British lawmakers have backed a new bill that would override parts of the Brexit treaty struck with the European Union last year, despite outrage in Brussels and alarm at home over such an overt breach of international law.
MPs in the House of Commons gave their initial approval to the UK Internal Market Bill by 340 votes to 263 on Monday, clearing the way for four days of detailed scrutiny of the text this week and next.
Prime Minister Boris Johnson earlier argued the legislation was a “safety net” against what he claimed were EU threats to impose tariffs on UK internal trade and even stop food going from mainland Britain to Northern Ireland.
But EU leaders have dismissed this as “spin” and warned Johnson to uphold commitments he himself made in the Brexit treaty last year – demanding he withdraws the offending parts of the new bill by the end of September.

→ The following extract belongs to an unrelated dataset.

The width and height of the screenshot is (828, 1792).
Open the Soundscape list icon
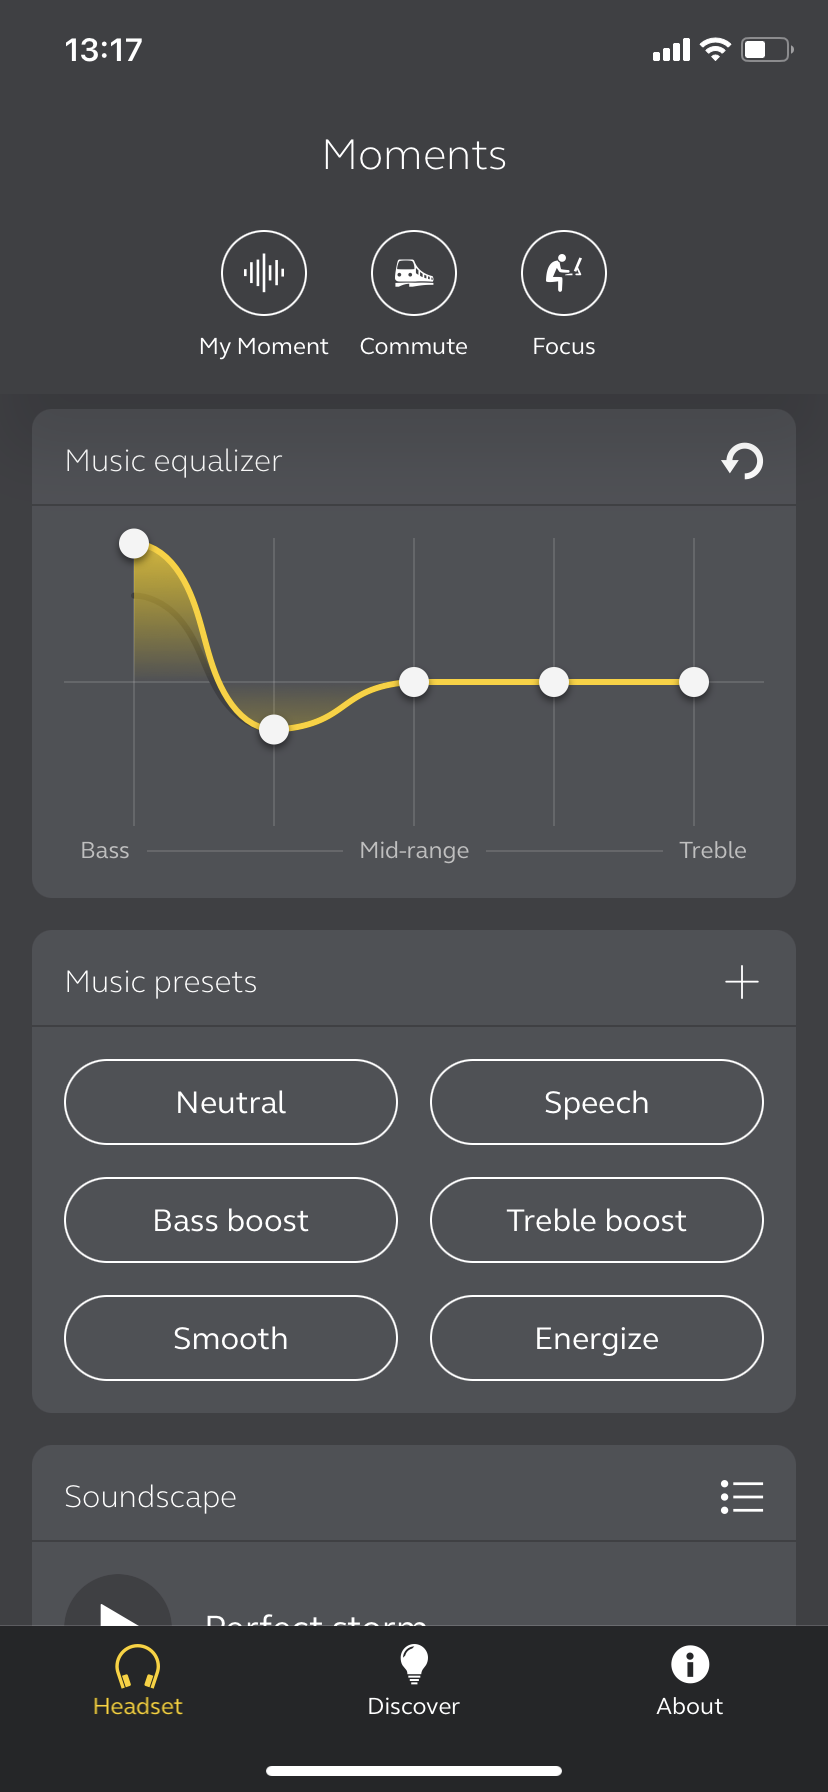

The row threatens to disrupt already tough post-Brexit trade negotiations, fuelling growing fears of failure that would see more than four decades of EU-UK integration come to a crashing halt at the end of this year.
The legislation also sparked angry debate in London, reminiscent of the years of bitter political battles that followed the 2016 shock referendum vote to leave the EU.
Several of Johnson’s own Conservative MPs expressed alarm about breaking international law, with ex-finance minister Sajid Javid and former attorney general Geoffrey Cox among those saying beforehand that they would not back the bill as it stood.